EXERCISE OBJECTIVE:
Return the lines below that carry the word "agent".

====== EXERCISE DATA ======

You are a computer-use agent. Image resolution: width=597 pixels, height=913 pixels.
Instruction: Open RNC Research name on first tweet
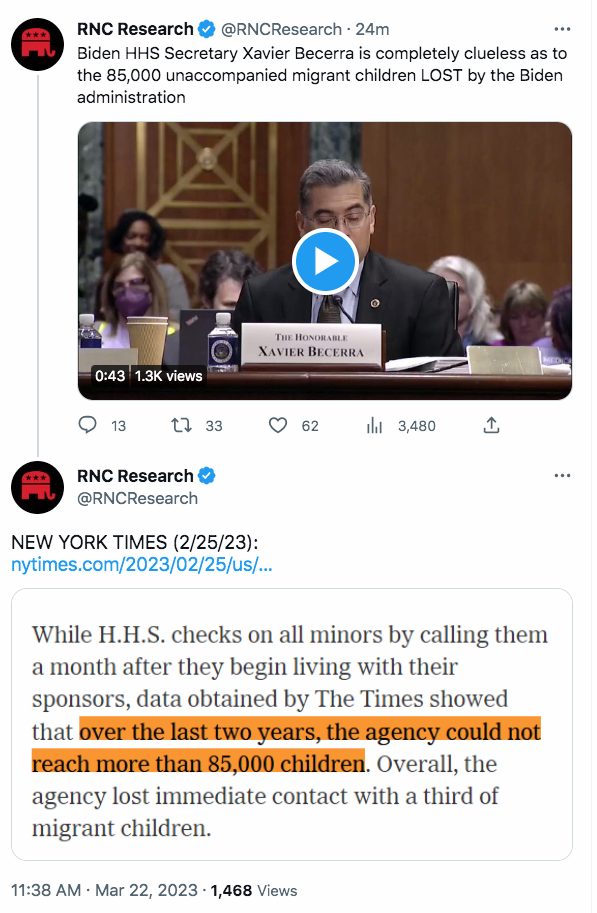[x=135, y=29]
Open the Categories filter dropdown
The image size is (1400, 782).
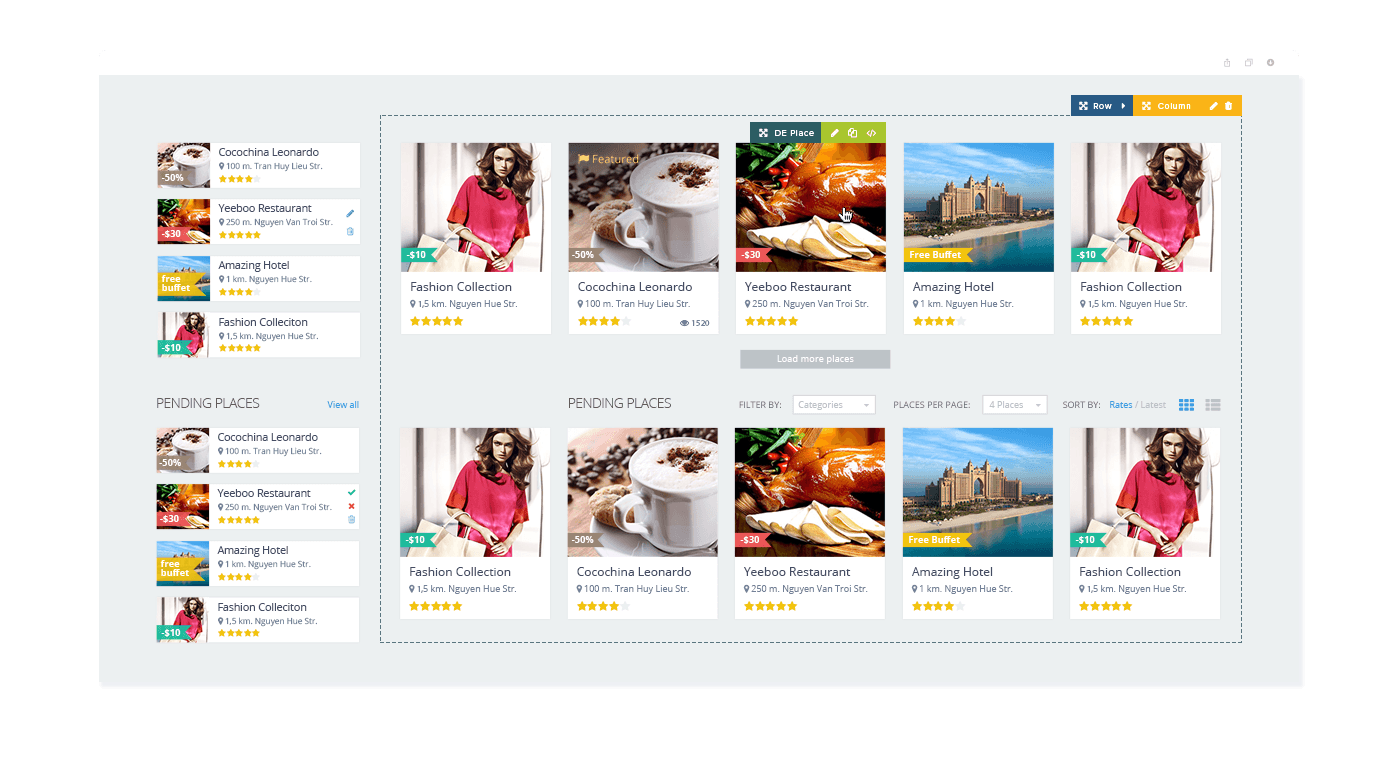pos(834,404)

======
====== EXERCISE DATA ======

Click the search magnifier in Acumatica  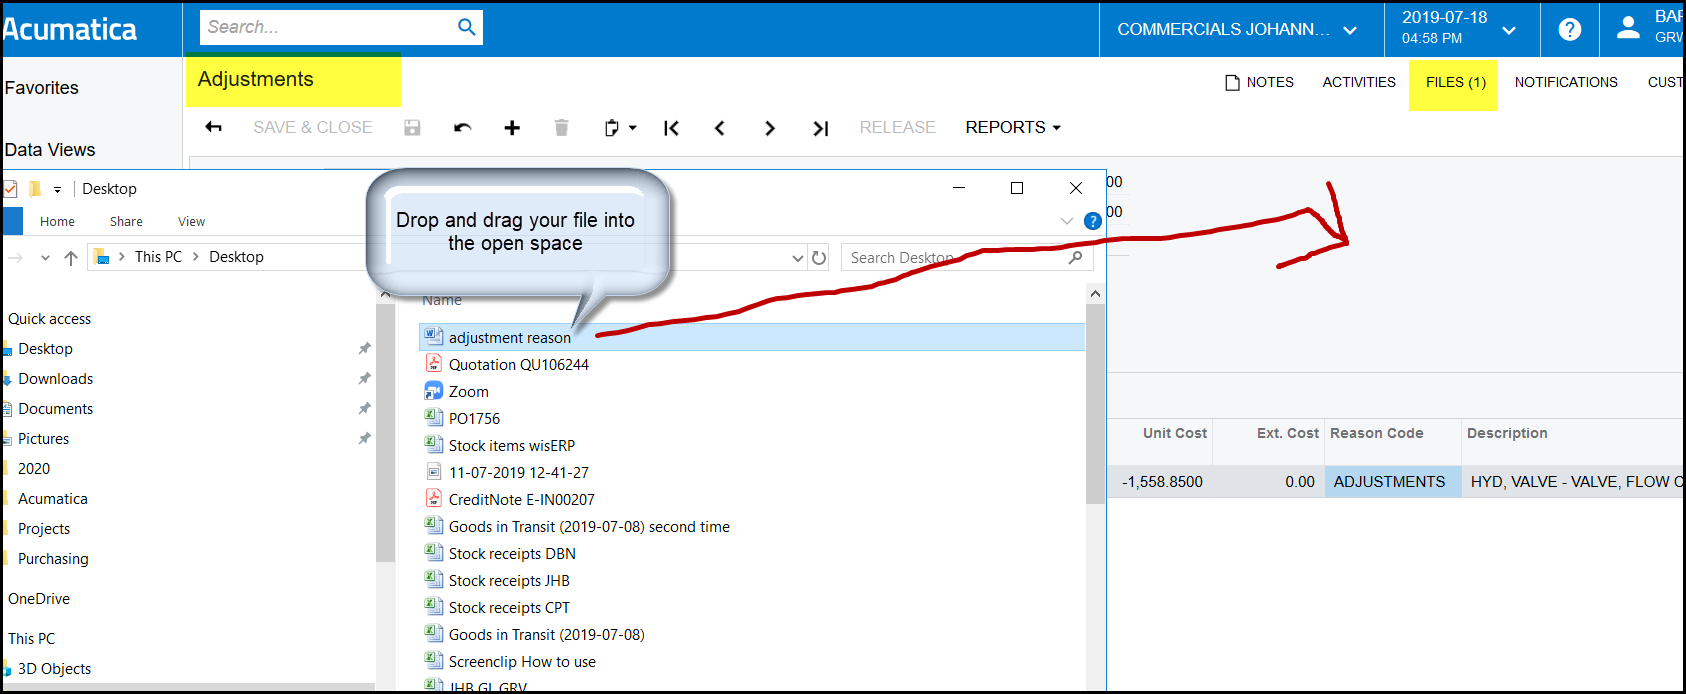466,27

======
====== EXERCISE DATA ======

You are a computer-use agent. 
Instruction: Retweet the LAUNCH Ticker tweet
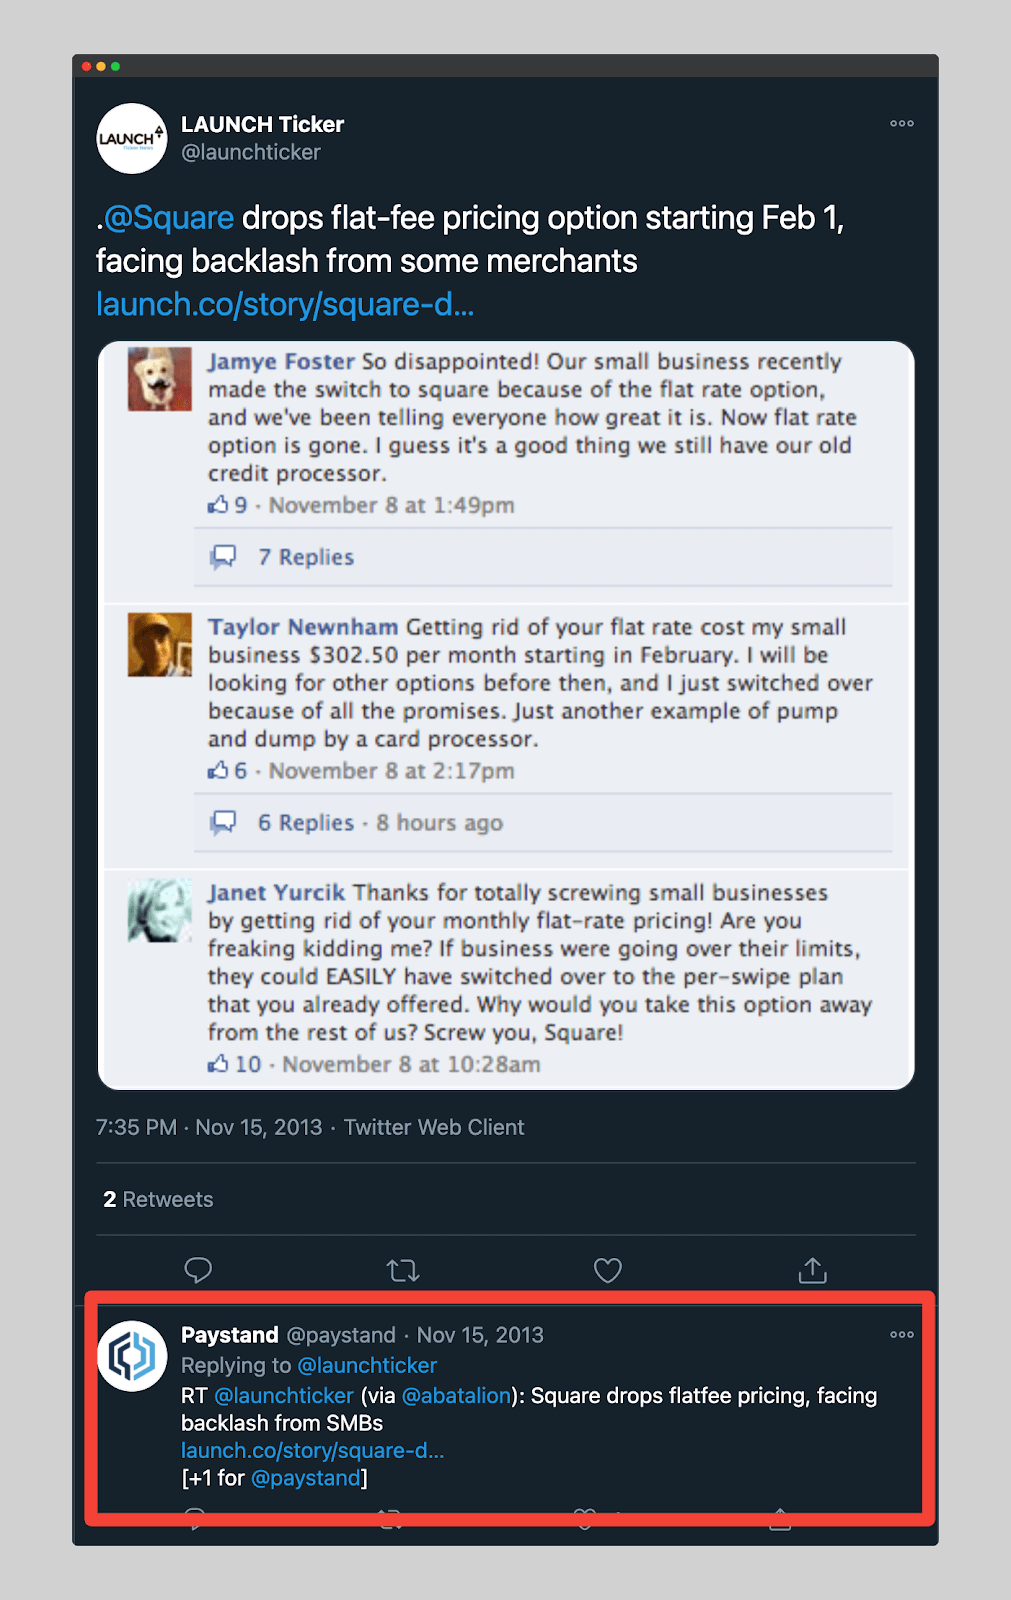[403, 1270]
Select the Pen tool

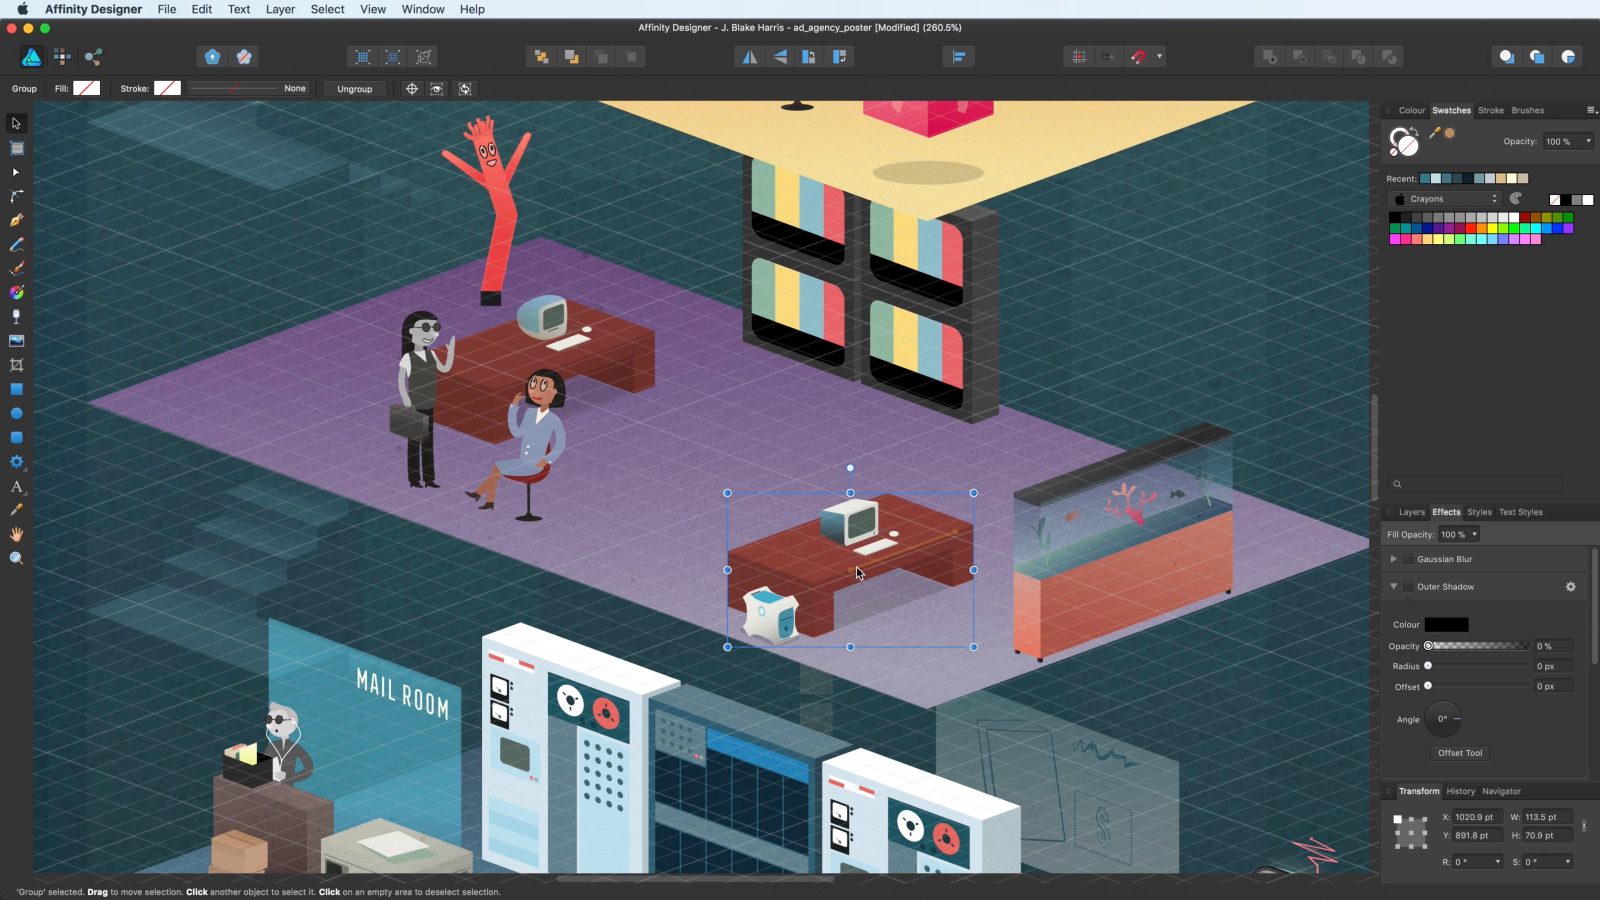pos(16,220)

======

OUTPUT OF THE EXERCISE:
You are a computer-use agent. Image resolution: width=597 pixels, height=913 pixels.
You are a computer-use agent. 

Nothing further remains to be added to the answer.